Take the entries that follow and write each one out exactly.

-- Records provided follows --

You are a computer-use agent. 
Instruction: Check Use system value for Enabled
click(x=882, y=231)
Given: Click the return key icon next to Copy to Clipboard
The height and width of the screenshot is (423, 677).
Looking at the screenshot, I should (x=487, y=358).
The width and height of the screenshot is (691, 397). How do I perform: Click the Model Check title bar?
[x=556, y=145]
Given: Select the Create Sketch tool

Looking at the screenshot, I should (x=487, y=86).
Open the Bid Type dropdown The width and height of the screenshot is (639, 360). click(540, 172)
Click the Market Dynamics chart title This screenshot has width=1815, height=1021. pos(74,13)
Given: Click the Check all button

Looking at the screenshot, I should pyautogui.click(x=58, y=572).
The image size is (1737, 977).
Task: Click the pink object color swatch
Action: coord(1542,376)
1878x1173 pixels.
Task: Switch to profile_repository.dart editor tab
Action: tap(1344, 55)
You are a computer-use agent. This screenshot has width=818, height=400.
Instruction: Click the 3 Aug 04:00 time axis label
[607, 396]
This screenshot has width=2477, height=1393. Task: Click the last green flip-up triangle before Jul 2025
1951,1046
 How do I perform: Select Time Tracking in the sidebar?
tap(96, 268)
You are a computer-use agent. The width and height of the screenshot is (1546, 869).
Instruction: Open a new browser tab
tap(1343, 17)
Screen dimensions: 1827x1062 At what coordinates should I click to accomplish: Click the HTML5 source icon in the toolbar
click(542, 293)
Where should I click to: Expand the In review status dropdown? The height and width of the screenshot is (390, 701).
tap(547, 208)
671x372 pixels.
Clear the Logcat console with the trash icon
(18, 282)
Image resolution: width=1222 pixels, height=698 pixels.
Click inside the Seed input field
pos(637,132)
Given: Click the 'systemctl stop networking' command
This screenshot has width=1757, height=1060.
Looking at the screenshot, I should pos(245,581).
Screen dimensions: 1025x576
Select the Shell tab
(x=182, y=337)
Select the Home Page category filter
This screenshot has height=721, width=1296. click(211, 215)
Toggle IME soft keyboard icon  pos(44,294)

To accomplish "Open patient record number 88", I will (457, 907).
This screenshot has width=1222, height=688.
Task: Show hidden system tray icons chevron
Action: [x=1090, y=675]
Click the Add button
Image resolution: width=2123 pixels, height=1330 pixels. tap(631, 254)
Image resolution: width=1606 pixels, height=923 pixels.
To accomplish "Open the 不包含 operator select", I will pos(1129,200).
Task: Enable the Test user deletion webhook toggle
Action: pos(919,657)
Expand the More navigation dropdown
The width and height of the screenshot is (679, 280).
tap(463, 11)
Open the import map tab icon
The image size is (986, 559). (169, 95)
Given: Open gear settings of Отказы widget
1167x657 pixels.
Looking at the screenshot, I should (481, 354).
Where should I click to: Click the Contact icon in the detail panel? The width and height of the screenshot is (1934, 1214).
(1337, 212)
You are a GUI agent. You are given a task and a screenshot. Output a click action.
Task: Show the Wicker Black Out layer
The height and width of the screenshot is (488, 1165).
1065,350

-- Records provided concluded --

## Reply to the exercise
You are a computer-use agent. 
Instruction: Check Use system value for Enabled
click(x=882, y=231)
Given: Click the return key icon next to Copy to Clipboard
The height and width of the screenshot is (423, 677).
Looking at the screenshot, I should (x=487, y=358).
The width and height of the screenshot is (691, 397). How do I perform: Click the Model Check title bar?
[x=556, y=145]
Given: Select the Create Sketch tool

Looking at the screenshot, I should (x=487, y=86).
Open the Bid Type dropdown The width and height of the screenshot is (639, 360). click(540, 172)
Click the Market Dynamics chart title This screenshot has width=1815, height=1021. pos(74,13)
Given: Click the Check all button

Looking at the screenshot, I should pyautogui.click(x=58, y=572).
The image size is (1737, 977).
Task: Click the pink object color swatch
Action: coord(1542,376)
1878x1173 pixels.
Task: Switch to profile_repository.dart editor tab
Action: tap(1344, 55)
You are a computer-use agent. This screenshot has width=818, height=400.
Instruction: Click the 3 Aug 04:00 time axis label
[607, 396]
This screenshot has width=2477, height=1393. Task: Click the last green flip-up triangle before Jul 2025
1951,1046
 How do I perform: Select Time Tracking in the sidebar?
tap(96, 268)
You are a computer-use agent. The width and height of the screenshot is (1546, 869).
Instruction: Open a new browser tab
tap(1343, 17)
Screen dimensions: 1827x1062 At what coordinates should I click to accomplish: Click the HTML5 source icon in the toolbar
click(542, 293)
Where should I click to: Expand the In review status dropdown? The height and width of the screenshot is (390, 701).
tap(547, 208)
671x372 pixels.
Clear the Logcat console with the trash icon
(18, 282)
Image resolution: width=1222 pixels, height=698 pixels.
Click inside the Seed input field
pos(637,132)
Given: Click the 'systemctl stop networking' command
This screenshot has width=1757, height=1060.
Looking at the screenshot, I should pos(245,581).
Screen dimensions: 1025x576
Select the Shell tab
(x=182, y=337)
Select the Home Page category filter
This screenshot has height=721, width=1296. click(211, 215)
Toggle IME soft keyboard icon  pos(44,294)

To accomplish "Open patient record number 88", I will (457, 907).
This screenshot has width=1222, height=688.
Task: Show hidden system tray icons chevron
Action: [x=1090, y=675]
Click the Add button
Image resolution: width=2123 pixels, height=1330 pixels. tap(631, 254)
Image resolution: width=1606 pixels, height=923 pixels.
To accomplish "Open the 不包含 operator select", I will pos(1129,200).
Task: Enable the Test user deletion webhook toggle
Action: pos(919,657)
Expand the More navigation dropdown
The width and height of the screenshot is (679, 280).
tap(463, 11)
Open the import map tab icon
The image size is (986, 559). (169, 95)
Given: Open gear settings of Отказы widget
1167x657 pixels.
Looking at the screenshot, I should (481, 354).
Where should I click to: Click the Contact icon in the detail panel? The width and height of the screenshot is (1934, 1214).
(1337, 212)
You are a GUI agent. You are given a task and a screenshot. Output a click action.
Task: Show the Wicker Black Out layer
The height and width of the screenshot is (488, 1165).
1065,350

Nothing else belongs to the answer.